Medical maestros trying to unravel the mystery of Lou Gehrig's disease have made a breakthrough that may someday put the brakes on the rapidly paralyzing illness -- a huge leap forward that the state's top docs say could add years to patients' lives.
"It's a big deal because most people with ALS only live three to four years after their diagnosis," said Dr. Robert Brown, a University of Massachusetts Medical School neurologist who has spent decades studying the disease, also known as amyotrophic lateral sclerosis. "For a 50-year-old woman with ALS and two school-aged children, it's significant. This latest data shows that there's a way to slow the course of the disease, so she could live to see her children graduate from high school or even college."
ALS, which has long puzzled researchers, is a degenerative disease that kills muscle-controlling nerves, leaving patients trapped in their bodies, with fully active minds but frozen limbs.

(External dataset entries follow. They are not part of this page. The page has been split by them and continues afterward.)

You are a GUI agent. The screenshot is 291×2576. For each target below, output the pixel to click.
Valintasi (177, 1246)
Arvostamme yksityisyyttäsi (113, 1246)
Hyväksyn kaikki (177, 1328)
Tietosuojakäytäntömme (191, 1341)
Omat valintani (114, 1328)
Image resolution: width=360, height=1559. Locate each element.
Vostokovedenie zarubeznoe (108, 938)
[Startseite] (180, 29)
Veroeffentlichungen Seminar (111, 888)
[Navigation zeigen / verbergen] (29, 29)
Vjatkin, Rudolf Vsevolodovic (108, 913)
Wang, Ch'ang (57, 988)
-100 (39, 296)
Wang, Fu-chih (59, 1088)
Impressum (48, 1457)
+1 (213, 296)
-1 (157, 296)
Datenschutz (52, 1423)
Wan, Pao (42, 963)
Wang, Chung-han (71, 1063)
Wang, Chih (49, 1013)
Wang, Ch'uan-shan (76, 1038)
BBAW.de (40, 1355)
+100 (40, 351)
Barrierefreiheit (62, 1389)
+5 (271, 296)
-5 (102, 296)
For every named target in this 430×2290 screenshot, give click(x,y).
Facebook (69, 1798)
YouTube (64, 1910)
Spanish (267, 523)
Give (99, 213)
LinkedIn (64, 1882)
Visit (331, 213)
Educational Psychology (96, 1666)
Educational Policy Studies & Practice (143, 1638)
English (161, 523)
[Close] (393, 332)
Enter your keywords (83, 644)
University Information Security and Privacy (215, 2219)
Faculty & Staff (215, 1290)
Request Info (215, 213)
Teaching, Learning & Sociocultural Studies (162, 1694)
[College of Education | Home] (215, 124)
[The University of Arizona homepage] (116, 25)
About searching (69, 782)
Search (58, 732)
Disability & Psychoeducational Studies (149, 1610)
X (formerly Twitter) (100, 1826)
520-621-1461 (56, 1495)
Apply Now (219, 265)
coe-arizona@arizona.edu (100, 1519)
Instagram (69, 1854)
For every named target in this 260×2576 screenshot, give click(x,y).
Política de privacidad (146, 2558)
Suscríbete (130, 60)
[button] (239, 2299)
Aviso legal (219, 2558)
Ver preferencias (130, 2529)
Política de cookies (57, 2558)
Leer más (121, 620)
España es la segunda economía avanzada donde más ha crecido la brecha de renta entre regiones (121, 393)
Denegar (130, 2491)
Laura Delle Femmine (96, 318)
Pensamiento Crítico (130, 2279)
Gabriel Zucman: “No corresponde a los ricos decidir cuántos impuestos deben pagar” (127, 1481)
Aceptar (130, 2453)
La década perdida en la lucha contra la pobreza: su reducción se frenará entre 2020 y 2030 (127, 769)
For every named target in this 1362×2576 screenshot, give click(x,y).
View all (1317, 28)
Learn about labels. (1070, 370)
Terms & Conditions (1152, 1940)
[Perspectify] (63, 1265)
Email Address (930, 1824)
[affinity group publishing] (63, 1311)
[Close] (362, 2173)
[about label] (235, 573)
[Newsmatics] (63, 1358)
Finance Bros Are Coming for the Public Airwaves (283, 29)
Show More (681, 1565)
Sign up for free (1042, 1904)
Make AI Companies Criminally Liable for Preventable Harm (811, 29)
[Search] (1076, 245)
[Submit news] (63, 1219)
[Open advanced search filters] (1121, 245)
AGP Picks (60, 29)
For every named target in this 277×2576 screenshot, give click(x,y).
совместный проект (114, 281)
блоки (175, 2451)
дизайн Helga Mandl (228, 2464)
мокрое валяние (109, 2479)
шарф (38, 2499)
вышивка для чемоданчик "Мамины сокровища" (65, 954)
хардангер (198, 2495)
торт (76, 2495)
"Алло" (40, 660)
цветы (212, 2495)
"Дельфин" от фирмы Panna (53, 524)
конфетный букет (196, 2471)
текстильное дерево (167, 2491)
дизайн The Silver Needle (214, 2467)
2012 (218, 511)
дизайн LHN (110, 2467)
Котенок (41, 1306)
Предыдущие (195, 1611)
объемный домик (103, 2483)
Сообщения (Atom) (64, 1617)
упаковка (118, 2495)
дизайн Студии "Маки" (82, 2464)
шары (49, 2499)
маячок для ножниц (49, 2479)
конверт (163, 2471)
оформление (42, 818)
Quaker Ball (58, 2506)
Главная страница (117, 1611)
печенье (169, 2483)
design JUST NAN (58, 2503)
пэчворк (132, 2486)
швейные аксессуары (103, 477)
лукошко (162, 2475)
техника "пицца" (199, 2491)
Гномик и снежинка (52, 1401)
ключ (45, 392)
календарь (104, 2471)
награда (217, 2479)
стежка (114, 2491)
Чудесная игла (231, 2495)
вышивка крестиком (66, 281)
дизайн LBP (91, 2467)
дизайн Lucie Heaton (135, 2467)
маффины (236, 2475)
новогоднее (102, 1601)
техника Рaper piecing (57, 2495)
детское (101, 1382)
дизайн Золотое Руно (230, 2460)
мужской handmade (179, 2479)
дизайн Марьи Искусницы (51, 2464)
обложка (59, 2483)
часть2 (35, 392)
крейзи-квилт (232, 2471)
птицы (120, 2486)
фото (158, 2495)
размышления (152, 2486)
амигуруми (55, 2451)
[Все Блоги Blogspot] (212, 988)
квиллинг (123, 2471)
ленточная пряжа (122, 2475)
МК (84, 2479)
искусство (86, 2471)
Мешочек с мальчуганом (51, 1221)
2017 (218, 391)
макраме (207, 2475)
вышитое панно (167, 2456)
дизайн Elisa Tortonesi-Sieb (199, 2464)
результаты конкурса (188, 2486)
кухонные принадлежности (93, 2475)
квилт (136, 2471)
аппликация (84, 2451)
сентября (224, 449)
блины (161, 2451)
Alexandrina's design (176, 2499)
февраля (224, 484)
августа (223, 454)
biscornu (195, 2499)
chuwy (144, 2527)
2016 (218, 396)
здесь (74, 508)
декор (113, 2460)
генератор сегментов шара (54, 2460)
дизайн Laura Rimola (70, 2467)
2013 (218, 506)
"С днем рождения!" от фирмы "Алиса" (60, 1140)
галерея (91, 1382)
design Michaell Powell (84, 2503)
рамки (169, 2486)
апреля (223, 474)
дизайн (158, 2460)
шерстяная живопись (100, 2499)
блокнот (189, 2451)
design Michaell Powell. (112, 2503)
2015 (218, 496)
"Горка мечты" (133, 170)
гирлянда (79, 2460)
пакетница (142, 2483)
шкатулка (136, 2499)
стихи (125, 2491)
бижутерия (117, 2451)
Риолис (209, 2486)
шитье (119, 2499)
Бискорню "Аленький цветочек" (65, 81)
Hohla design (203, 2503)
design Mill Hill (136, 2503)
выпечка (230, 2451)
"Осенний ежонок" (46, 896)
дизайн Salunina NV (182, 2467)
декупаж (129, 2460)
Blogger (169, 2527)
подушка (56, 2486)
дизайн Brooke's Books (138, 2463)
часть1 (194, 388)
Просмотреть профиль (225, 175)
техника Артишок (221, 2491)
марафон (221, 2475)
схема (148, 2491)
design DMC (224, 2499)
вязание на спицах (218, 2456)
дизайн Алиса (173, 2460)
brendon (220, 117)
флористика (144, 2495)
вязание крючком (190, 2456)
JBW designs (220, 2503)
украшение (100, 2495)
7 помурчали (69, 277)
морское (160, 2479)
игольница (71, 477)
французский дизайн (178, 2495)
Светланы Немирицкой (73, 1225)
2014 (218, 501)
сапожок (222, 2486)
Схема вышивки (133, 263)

New York Yankees first baseman Lou Gehrig, for whom the disease is now named, died of amyotrophic lateral sclerosis on June 2, 1941, two years after he was diagnosed.
The development, published this week in the journal Nature Medicine by a Belgian doctor, Brown and several other researchers, centers on a gene called EphA4. Their work found that the disease advances more slowly when that gene isn't working properly. The conclusion, Brown said, is that "suppressing EphA4 may be a new way to treat ALS."